TypeScript interfaces provide compile-time type safety. When working with API responses or JSON data, manually writing interfaces is tedious. This tool analyzes JSON and generates accurate TypeScript interfaces with proper types for strings, numbers, booleans, arrays, nested objects, and nullable fields.
Paste a JSON object or array into the input field and TypeScript interfaces are generated automatically. The tool analyzes every property, infers its type (string, number, boolean, null, array, or nested object), and creates properly named interfaces. You can customize the root interface name. Nested objects are extracted into separate named interfaces. The output can be copied or downloaded as a .ts file.
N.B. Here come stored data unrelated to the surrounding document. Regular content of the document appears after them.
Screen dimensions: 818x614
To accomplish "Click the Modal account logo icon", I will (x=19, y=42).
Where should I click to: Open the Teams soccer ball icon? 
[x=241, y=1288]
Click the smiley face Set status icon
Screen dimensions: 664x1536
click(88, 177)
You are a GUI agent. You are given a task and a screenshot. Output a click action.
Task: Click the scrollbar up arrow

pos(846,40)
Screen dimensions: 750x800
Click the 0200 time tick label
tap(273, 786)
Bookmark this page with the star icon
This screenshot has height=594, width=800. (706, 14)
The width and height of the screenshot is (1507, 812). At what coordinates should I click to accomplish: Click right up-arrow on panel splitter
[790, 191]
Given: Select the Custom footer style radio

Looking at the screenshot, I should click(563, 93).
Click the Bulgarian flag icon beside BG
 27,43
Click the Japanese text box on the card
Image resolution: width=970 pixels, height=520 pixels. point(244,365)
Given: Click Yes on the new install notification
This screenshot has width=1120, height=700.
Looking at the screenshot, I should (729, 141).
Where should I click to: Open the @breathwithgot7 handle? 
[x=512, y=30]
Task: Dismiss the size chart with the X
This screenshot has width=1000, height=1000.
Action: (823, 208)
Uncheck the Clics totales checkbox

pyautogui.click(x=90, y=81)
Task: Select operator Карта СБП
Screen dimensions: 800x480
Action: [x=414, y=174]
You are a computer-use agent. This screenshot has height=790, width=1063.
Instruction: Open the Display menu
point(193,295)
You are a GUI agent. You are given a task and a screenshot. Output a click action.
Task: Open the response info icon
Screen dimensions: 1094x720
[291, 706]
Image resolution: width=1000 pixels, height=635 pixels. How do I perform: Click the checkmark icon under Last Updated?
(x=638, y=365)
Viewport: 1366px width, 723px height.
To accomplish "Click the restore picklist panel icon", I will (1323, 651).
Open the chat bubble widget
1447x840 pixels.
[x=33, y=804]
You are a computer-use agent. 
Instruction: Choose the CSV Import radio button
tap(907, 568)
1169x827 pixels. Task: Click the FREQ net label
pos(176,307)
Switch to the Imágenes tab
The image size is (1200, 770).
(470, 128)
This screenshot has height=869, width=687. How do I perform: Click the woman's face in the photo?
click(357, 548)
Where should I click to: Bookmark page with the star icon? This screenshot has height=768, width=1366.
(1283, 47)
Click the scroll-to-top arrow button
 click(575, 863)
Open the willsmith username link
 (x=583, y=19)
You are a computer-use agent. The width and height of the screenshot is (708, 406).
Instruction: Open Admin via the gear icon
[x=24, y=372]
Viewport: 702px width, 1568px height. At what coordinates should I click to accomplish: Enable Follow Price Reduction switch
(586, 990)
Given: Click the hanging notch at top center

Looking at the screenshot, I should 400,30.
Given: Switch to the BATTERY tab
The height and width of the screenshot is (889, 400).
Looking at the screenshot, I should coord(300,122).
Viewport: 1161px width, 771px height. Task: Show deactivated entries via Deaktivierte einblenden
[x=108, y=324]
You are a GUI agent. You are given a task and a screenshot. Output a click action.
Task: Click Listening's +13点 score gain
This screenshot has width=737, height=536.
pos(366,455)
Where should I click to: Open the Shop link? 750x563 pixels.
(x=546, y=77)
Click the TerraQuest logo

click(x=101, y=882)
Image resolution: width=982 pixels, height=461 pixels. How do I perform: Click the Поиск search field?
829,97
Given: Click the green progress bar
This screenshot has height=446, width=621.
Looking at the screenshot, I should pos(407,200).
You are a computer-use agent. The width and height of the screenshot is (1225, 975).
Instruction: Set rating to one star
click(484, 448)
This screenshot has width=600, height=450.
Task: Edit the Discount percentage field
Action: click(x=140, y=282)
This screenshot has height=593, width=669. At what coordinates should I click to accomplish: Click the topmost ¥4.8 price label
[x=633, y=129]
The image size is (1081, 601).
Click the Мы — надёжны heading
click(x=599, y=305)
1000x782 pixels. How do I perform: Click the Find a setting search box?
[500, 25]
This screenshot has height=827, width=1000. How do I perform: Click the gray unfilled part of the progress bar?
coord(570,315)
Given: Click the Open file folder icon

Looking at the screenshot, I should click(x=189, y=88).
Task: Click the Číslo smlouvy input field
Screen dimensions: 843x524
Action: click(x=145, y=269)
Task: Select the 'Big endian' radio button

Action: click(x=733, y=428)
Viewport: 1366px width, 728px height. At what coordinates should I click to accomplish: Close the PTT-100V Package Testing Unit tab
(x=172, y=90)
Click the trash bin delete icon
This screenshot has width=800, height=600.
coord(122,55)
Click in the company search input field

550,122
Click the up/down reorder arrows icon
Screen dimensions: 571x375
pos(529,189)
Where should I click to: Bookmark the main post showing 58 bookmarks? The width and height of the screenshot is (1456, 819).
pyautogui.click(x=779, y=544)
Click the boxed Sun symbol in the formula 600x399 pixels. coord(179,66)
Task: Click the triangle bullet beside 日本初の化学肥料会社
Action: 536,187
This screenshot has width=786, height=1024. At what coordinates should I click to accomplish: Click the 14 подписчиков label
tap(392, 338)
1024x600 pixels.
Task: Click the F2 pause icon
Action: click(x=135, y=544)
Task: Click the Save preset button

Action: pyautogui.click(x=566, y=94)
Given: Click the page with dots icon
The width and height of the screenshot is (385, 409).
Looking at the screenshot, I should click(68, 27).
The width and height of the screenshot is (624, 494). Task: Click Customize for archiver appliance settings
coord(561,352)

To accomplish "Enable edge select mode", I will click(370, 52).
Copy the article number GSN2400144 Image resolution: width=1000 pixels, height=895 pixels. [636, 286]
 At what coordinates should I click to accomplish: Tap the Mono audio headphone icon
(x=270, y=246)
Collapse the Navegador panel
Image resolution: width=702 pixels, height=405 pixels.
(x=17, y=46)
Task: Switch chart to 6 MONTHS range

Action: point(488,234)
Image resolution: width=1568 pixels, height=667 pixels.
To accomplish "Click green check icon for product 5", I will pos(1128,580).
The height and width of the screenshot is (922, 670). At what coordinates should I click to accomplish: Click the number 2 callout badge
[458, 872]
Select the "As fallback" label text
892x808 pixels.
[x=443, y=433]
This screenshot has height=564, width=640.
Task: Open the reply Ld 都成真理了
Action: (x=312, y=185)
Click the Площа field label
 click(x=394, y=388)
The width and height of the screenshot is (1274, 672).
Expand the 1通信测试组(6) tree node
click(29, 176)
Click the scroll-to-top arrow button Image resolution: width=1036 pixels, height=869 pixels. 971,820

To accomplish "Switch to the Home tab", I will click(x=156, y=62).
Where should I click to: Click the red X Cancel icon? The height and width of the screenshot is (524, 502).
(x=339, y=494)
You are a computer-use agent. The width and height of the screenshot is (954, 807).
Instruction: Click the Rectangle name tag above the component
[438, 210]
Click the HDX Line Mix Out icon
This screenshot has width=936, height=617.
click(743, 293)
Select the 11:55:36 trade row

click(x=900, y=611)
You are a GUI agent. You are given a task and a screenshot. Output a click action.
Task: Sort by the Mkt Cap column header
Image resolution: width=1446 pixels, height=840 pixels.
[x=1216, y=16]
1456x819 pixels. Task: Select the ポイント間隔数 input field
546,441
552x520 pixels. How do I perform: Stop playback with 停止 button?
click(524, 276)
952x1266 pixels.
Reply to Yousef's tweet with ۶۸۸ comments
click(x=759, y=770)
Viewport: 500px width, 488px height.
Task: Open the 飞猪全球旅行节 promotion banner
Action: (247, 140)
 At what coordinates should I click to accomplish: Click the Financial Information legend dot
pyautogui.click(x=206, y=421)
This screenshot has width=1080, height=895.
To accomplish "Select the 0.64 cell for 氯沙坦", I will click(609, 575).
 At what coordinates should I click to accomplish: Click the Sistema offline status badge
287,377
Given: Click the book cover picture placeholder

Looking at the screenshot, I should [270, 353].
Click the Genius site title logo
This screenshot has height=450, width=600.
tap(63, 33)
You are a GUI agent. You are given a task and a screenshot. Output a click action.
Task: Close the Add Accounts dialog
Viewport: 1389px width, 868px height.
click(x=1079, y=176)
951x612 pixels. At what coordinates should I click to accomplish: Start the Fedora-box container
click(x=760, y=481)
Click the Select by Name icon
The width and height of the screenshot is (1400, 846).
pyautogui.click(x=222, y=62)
JSON-to-TypeScript conversion saves significant development time when working with REST APIs - paste an API response and instantly get type-safe interfaces. It is commonly used for typing API response data in frontend applications, generating types from database schemas exported as JSON, creating interfaces from mock data during rapid prototyping, building type-safe SDK clients for third-party APIs, and ensuring compile-time safety when working with configuration files.
The type inference algorithm recursively traverses the JSON structure: primitive values map to their TypeScript types (string, number, boolean), null maps to null, arrays analyze all elements to determine the union element type, and nested objects generate separate named interfaces in PascalCase. When analyzing JSON arrays, the tool compares all objects to identify optional fields (present in some but not all objects) and marks them with the ? modifier. Union types are generated when array elements have mixed types.
Paste a JSON object or array into the input. The tool analyzes every property, infers its type, and generates a complete TypeScript interface. Nested objects get their own named interfaces.
If you provide a JSON array, the tool uses the first object element to generate the interface. For arrays of objects, it creates a separate type alias (e.g., RootArray = Root[]).
Yes. Nested objects are extracted into separate named interfaces and referenced by name. For example, a 'user' property with an object value generates a separate User interface.
Yes. You can set a custom name for the root interface. Child interfaces are named automatically based on the property name in PascalCase.